- HOW TO COMPLETE THIS TASK: Given the records that follow, return each one verbatim.

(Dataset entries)

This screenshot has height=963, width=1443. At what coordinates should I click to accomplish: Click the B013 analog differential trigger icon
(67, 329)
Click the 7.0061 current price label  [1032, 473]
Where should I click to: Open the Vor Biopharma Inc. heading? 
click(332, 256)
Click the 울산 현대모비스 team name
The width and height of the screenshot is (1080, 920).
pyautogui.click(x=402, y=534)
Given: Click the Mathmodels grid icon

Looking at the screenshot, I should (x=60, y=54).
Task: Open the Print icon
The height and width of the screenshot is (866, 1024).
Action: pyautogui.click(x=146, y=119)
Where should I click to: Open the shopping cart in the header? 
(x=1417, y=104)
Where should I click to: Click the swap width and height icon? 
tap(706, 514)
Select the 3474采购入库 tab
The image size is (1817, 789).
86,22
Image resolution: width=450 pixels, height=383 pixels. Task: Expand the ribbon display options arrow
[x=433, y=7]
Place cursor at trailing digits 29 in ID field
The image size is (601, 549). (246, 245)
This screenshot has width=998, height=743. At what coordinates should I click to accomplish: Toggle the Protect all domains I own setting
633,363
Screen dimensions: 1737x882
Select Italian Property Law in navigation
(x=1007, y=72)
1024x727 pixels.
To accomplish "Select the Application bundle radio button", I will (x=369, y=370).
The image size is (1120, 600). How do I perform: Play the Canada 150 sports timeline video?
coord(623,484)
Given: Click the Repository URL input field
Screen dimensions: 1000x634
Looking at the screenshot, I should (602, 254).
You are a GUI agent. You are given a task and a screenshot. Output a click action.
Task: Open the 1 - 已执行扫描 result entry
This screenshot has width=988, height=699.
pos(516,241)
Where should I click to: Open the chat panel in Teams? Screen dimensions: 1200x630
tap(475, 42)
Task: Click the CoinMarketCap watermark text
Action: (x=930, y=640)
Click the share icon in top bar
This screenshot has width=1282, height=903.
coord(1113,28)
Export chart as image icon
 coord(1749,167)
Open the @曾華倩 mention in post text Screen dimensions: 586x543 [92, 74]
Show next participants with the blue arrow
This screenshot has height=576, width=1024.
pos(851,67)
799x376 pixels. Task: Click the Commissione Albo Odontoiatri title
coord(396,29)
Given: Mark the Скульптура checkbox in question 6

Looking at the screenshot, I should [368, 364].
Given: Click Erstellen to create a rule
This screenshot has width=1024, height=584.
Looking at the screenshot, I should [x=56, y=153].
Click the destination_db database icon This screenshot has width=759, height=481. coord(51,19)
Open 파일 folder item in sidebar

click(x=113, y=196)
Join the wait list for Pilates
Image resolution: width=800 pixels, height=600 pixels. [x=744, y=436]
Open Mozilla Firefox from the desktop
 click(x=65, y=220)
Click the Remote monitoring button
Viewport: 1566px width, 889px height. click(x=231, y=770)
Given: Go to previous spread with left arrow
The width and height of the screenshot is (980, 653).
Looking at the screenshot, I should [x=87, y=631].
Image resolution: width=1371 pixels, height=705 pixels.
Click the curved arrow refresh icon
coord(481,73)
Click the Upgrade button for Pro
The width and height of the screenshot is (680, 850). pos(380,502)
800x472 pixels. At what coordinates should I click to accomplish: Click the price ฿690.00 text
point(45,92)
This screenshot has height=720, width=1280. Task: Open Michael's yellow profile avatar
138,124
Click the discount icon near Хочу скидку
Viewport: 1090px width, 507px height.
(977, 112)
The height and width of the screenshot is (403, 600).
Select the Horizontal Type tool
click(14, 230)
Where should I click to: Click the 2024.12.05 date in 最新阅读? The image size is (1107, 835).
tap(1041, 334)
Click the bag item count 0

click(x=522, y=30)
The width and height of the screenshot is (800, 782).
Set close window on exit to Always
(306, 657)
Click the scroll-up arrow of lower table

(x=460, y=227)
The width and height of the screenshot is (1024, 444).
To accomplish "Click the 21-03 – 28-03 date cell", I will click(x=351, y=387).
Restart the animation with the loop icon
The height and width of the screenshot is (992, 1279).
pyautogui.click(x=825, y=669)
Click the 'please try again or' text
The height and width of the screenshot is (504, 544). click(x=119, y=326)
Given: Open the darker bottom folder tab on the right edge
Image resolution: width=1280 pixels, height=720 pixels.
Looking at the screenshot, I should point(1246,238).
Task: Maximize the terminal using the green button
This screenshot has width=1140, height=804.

- RESULT:
This screenshot has height=963, width=1443. At what coordinates should I click to accomplish: Click the B013 analog differential trigger icon
(67, 329)
Click the 7.0061 current price label  [1032, 473]
Where should I click to: Open the Vor Biopharma Inc. heading? 
click(332, 256)
Click the 울산 현대모비스 team name
The width and height of the screenshot is (1080, 920).
pyautogui.click(x=402, y=534)
Given: Click the Mathmodels grid icon

Looking at the screenshot, I should (x=60, y=54).
Task: Open the Print icon
The height and width of the screenshot is (866, 1024).
Action: pyautogui.click(x=146, y=119)
Where should I click to: Open the shopping cart in the header? 
(x=1417, y=104)
Where should I click to: Click the swap width and height icon? 
tap(706, 514)
Select the 3474采购入库 tab
The image size is (1817, 789).
86,22
Image resolution: width=450 pixels, height=383 pixels. Task: Expand the ribbon display options arrow
[x=433, y=7]
Place cursor at trailing digits 29 in ID field
The image size is (601, 549). (246, 245)
This screenshot has width=998, height=743. At what coordinates should I click to accomplish: Toggle the Protect all domains I own setting
633,363
Screen dimensions: 1737x882
Select Italian Property Law in navigation
(x=1007, y=72)
1024x727 pixels.
To accomplish "Select the Application bundle radio button", I will (x=369, y=370).
The image size is (1120, 600). How do I perform: Play the Canada 150 sports timeline video?
coord(623,484)
Given: Click the Repository URL input field
Screen dimensions: 1000x634
Looking at the screenshot, I should (602, 254).
You are a GUI agent. You are given a task and a screenshot. Output a click action.
Task: Open the 1 - 已执行扫描 result entry
This screenshot has width=988, height=699.
pos(516,241)
Where should I click to: Open the chat panel in Teams? Screen dimensions: 1200x630
tap(475, 42)
Task: Click the CoinMarketCap watermark text
Action: (x=930, y=640)
Click the share icon in top bar
This screenshot has width=1282, height=903.
coord(1113,28)
Export chart as image icon
 coord(1749,167)
Open the @曾華倩 mention in post text Screen dimensions: 586x543 [92, 74]
Show next participants with the blue arrow
This screenshot has height=576, width=1024.
pos(851,67)
799x376 pixels. Task: Click the Commissione Albo Odontoiatri title
coord(396,29)
Given: Mark the Скульптура checkbox in question 6

Looking at the screenshot, I should [368, 364].
Given: Click Erstellen to create a rule
This screenshot has width=1024, height=584.
Looking at the screenshot, I should [x=56, y=153].
Click the destination_db database icon This screenshot has width=759, height=481. coord(51,19)
Open 파일 folder item in sidebar

click(x=113, y=196)
Join the wait list for Pilates
Image resolution: width=800 pixels, height=600 pixels. [x=744, y=436]
Open Mozilla Firefox from the desktop
 click(x=65, y=220)
Click the Remote monitoring button
Viewport: 1566px width, 889px height. click(x=231, y=770)
Given: Go to previous spread with left arrow
The width and height of the screenshot is (980, 653).
Looking at the screenshot, I should [x=87, y=631].
Image resolution: width=1371 pixels, height=705 pixels.
Click the curved arrow refresh icon
coord(481,73)
Click the Upgrade button for Pro
The width and height of the screenshot is (680, 850). pos(380,502)
800x472 pixels. At what coordinates should I click to accomplish: Click the price ฿690.00 text
point(45,92)
This screenshot has height=720, width=1280. Task: Open Michael's yellow profile avatar
138,124
Click the discount icon near Хочу скидку
Viewport: 1090px width, 507px height.
(977, 112)
The height and width of the screenshot is (403, 600).
Select the Horizontal Type tool
click(14, 230)
Where should I click to: Click the 2024.12.05 date in 最新阅读? The image size is (1107, 835).
tap(1041, 334)
Click the bag item count 0

click(x=522, y=30)
The width and height of the screenshot is (800, 782).
Set close window on exit to Always
(306, 657)
Click the scroll-up arrow of lower table

(x=460, y=227)
The width and height of the screenshot is (1024, 444).
To accomplish "Click the 21-03 – 28-03 date cell", I will click(x=351, y=387).
Restart the animation with the loop icon
The height and width of the screenshot is (992, 1279).
pyautogui.click(x=825, y=669)
Click the 'please try again or' text
The height and width of the screenshot is (504, 544). click(x=119, y=326)
Given: Open the darker bottom folder tab on the right edge
Image resolution: width=1280 pixels, height=720 pixels.
Looking at the screenshot, I should point(1246,238).
Task: Maximize the terminal using the green button
This screenshot has width=1140, height=804.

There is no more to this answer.